Why did Auden lose his dildo?

From:

Robin Hamilton <[log in to unmask]>

Reply-To:

Poetryetc provides a venue for a dialogue relating to poetry and poetics <[log in to unmask]>

Date:

Wed, 31 Oct 2001 22:21:11 -0000

Content-Type:

text/plain

Parts/Attachments:

Parts/Attachments

text/plain (184 lines)

At the beginning of October, I drew attention to Auden's Amazing Vanishing
Dildo in "In Praise of Limestone."

At the time, I couldn't fathom why Auden had made the change, given that the
lines as originally written were relatively innocuous.

As originally printed, the lines read:

     What could be more like Mother or a fitter background
     For her son, for the nude young male who lounges
     Against a rock displaying his dildo, never doubting
     That for all his faults he is loved ...

(as printed in the _Selected_, p 185, 1979.)

After the original magazine publication (and until their reappearance the
1979 _Selected_),
the lines were revised, and printed as:

     What could be more like Mother or a fitter background
     For her son, the flirtatious male who lounges
     Against a rock in the sunlight, never doubting
     That for all his faults he is loved ...

(as printed in the _Collected_ , p. 414, 1976)

Why would Auden make this change from an original magazine publication in
May, 1948? The words may have been risqué but are hardly extreme in the
sexual climate of America at that time.

The reason for the change lies, I think, less in the sexual than the
political context.

In 1941, Bertold Brecht left Finland and came to the United States, where he
remained until 1947.

During Brecht's time in the US, there are several connections with Auden.
(Though you might not guess this if you look in the obvious place, Edward
Mendelson's biography, _Later Auden_ - on which, see below.)

Auden and Brecht met for the first time in 1943 in New York.

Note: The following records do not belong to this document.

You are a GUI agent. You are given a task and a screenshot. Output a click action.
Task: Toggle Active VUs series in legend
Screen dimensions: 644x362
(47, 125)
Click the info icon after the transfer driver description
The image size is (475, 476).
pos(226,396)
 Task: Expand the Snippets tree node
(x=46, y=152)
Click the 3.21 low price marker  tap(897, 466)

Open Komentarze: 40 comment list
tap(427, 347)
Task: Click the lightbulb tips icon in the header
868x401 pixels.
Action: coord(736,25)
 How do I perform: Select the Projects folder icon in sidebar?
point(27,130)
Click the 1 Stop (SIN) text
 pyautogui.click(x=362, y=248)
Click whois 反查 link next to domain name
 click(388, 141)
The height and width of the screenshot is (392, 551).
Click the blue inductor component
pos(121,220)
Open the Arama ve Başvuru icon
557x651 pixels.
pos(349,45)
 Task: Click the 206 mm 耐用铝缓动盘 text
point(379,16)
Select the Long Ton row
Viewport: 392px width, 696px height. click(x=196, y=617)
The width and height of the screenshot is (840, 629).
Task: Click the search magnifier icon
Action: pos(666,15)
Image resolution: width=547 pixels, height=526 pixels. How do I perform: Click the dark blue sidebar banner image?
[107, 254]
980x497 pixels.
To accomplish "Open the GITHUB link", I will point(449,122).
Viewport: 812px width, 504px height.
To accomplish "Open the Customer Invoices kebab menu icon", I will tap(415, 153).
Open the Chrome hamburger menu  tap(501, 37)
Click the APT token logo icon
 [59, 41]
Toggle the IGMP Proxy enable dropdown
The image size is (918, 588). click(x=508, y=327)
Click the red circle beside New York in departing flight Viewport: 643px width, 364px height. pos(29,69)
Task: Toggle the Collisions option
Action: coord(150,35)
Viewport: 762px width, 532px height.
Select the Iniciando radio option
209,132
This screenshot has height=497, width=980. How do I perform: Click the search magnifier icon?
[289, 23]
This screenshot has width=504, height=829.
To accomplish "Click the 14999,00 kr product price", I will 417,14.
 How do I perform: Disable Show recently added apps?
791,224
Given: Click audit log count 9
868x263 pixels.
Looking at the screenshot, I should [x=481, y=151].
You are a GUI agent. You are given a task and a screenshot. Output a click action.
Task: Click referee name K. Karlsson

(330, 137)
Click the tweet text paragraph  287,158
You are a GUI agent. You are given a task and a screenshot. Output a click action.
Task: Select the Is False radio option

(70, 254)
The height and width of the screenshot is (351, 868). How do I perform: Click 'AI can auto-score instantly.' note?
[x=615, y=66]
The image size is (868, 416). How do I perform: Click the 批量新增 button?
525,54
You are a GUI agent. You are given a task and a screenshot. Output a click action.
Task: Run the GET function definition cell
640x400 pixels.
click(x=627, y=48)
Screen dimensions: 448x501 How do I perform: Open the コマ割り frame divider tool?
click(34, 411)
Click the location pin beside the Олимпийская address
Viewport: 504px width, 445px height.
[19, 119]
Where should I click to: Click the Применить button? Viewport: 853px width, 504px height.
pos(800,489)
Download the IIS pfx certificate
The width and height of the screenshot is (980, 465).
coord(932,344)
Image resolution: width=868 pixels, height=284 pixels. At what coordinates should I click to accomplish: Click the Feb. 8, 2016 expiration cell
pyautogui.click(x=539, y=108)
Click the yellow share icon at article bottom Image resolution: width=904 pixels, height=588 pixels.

In 1944,
Brecht and Auden began work on an adaptation of John Webster's _The Duchess
of Malfi_, which opened at the Barrymore Theatre in New York City in
October 1946. [See Auden, _Libretti_, pp. 430 ff.]

In 1948, _The Caucasian Chalk Circle_ was staged in English, in Eric
Bentley's translation, but with the lyrics translated by Auden, at Carleton
College in Minnesota.

[Actually, this is probably wrong -- it seems as if there were two separate
translations -- one by Bentley, staged in 1948, and another by Stern, with
the lyrics by Auden, being written at the same time but rejected for
production in favour of the Bentley version. But it's all a bit of a
muddle, that I can't seem to straighten out at the moment with the materials
I have to hand.]

So between 1943 and 1948, there is a degree of connection between Brecht and
Auden, a collaboration which is particularly public between 1946 and 1948.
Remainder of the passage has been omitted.